» PASSAGE GIVEN

## START

Among them, ρ²(b,b^gt) represents the Euclidean distance between the prediction box and the center point of the real box, c represents the diagonal distance which tangential to the rectangular box outside the prediction box and the real box, β is a measure of aspect ratio consistency parameter, v is the trade-off parameter. The YOLOv4 loss function expression is:

\begin{array}{l} \begin{matrix} L (o b j e c t) = λ_{c o o r d} \sum_{i = 0}^{K \times K} \sum_{j = 0}^{M} I_{i j}^{o b j} (2 - w_{i} \times h_{i}) (1 - C I O U) \sum_{i = 0}^{K \times K} \sum_{j = 0}^{M} I_{i j}^{o b j} \\ - \sum_{i = 0}^{K \times K} \sum_{j = 0}^{M} I_{i j}^{o b j} [\hat{C_{i}} \log (C_{i}) + (1 - \hat{C_{i}}) \log (1 - C_{i})] \\ - λ_{n o o b j} \sum_{i = 0}^{K \times K} \sum_{j = 0}^{M} I_{i j}^{n o o b j} [\hat{C_{i}} \log (C_{i}) + (1 - \hat{C_{i}}) \log (1 - C_{i})] \\ - \sum_{i = 0}^{K \times K} \sum_{j = 0}^{M} I_{i j}^{o b j} \sum_{c \in c l a s s e s} [\hat{P_{i}} (c) \log (P_{i} (c)) + (1 - \hat{P_{i}} (c)) \log (1 - P_{i} (c))] \end{matrix} & (2) \end{array}

Among them, λ_coord is the weight coefficient of positive samples, $\sum_{i = 0}^{K \times K} \sum_{j = 0}^{M}$ represents traversing all prediction boxes, $I_{i j}^{o b j}$ and $I_{i j}^{n o o b j}$ represent whether they are positive samples. 1 for positive samples, while 0 for others. w_i is the width of the center point of the prediction box, h_i is the height of the center point of the prediction box, $\hat{C_{i}}$ is the sample value, C_i is the predicted value, λ_boobj is the weight coefficient of negative samples.

3.2 Improved YOLOv4 network model

YOLOv4 uses CSPDarkNet53 backbone network. Although it has a good effect on object feature extraction, its own network parameters are too large, resulting in a slow recognition speed of YOLOv4. In addition, its model calculation is complex and requires a large amount of memory space. Accordingly, a fast, accurate and lightweight recognition model was proposed in this paper. Based on the traditional YOLOv4, GhostNet was used as the backbone network for feature extraction to reduce the computational complexity of the model, generate more feature maps and achieve rapid recognition of targets. To save computing power, learn more features and process more data in a shorter time, an improved combinational convolution module was used to replace the traditional combinational convolution at feature fusion, and the coordinate attention (CA, an attention mechanism that embeds location information into channel attention) was introduced. In order to compress the model, improve computing speed and reduce delay, Ghost Module was referenced in Yolo Head.

## END

» EXERCISES TO COMPLETE
1) In the passage on the YOLOv4 loss function, list every symbol that the first sentence, beginning "Among them, ρ²(b,b^gt) represents", defines.
2) Translate this sentence from the passage on the YOLOv4 model into Spanish: "In addition, its model calculation is complex and requires a large amount of memory space."
3) Write what comes next in the passage on the improved YOLOv4 network model, starting after its final sentence.

» MATERIAL
## START

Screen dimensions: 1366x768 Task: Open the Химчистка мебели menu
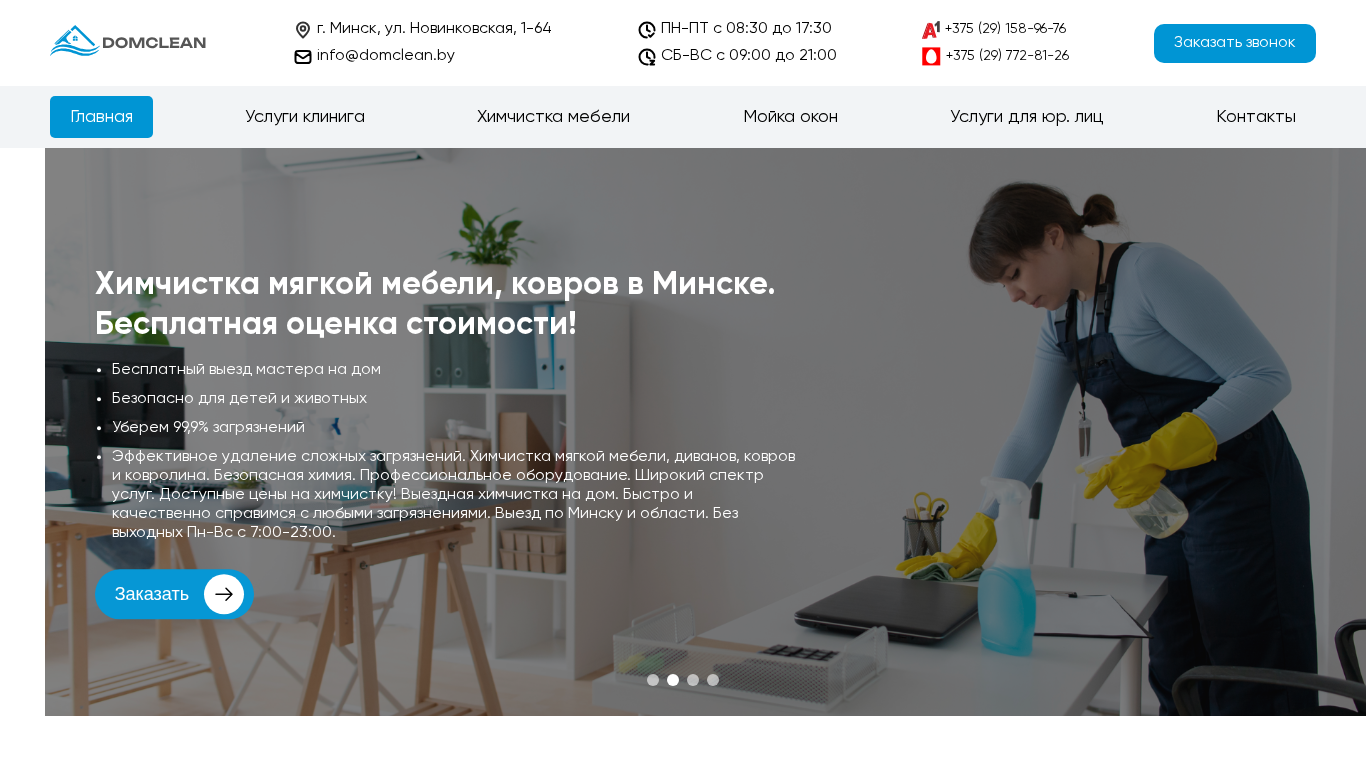tap(553, 117)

## END

» RESPONSES PER TASK
1)
- ρ²(b,b^gt)
- c
- β
- v

2) Además, el cálculo de su modelo es complejo y requiere una gran cantidad de espacio de memoria.

3)
3.2.1 GhostNet backbone network

GhostNet (Han et al., 2020) proposes a structure that generates a large number of feature maps only by a small amount of computation——Ghost Module. It generates feature maps through a series of linear operations. The feature maps generated by linear operations are called Ghost feature maps, and the operated feature maps are called intrinsic feature maps. The conventional convolution module is shown in Figure 3A, and the Ghost Mod-ule is shown in Figure 3B.

FIGURE 3

Figure 3 Comparison diagram between the convolutional layer and the Ghost Module: (A) The convolutional layer; (B) The Ghost Module.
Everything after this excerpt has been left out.